■ **Short exercise**
Copy the material below word for word, starting at the line that contains "Viewport: 395px width, 297px height." and ending after the line that contains "tap(334, 59)".

------------------------

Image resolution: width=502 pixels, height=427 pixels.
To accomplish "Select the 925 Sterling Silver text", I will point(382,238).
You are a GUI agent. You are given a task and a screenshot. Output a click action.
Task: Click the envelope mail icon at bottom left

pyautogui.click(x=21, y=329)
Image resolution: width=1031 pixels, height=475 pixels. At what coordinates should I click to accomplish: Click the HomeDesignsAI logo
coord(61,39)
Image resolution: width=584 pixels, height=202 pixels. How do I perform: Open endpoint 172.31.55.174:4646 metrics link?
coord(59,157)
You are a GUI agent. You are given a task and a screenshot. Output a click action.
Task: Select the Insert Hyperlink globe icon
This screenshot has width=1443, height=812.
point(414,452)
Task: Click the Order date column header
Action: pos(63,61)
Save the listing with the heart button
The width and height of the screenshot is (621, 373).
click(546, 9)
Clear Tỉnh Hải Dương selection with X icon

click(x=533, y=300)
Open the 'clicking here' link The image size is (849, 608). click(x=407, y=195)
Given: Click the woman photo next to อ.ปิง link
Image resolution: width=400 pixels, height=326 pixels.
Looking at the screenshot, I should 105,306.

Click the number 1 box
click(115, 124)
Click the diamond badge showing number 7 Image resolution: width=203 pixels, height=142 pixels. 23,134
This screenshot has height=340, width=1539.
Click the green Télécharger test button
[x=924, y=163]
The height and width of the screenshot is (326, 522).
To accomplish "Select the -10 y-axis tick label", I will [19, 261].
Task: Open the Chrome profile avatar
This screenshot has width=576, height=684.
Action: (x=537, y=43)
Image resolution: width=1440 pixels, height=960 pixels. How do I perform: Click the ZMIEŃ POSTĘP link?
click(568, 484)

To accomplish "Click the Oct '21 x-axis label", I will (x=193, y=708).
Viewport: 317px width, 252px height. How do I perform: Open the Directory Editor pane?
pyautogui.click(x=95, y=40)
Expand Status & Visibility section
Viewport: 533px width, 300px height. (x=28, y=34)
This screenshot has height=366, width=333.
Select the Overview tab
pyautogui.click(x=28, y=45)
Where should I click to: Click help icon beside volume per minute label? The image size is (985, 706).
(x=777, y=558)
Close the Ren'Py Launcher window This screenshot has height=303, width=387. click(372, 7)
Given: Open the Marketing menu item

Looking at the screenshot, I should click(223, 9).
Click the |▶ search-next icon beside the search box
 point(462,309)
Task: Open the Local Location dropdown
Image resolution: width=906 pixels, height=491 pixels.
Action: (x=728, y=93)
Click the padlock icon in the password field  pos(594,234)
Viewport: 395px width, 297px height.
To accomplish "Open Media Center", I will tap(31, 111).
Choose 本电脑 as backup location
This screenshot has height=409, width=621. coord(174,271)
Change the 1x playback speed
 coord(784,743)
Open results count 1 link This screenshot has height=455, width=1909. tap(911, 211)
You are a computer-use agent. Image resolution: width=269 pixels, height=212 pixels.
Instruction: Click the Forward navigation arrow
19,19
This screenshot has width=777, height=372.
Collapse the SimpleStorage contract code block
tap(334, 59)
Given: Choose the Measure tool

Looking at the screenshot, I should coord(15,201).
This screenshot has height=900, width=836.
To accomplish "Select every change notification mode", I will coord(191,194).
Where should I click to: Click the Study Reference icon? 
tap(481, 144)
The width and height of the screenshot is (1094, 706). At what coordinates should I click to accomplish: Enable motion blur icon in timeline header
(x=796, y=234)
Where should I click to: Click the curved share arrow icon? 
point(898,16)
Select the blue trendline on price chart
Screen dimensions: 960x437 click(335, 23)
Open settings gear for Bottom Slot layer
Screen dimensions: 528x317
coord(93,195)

------------------------

■ **Solution for this exercise**
Viewport: 395px width, 297px height.
To accomplish "Open Media Center", I will tap(31, 111).
Choose 本电脑 as backup location
This screenshot has height=409, width=621. coord(174,271)
Change the 1x playback speed
 coord(784,743)
Open results count 1 link This screenshot has height=455, width=1909. tap(911, 211)
You are a computer-use agent. Image resolution: width=269 pixels, height=212 pixels.
Instruction: Click the Forward navigation arrow
19,19
This screenshot has width=777, height=372.
Collapse the SimpleStorage contract code block
tap(334, 59)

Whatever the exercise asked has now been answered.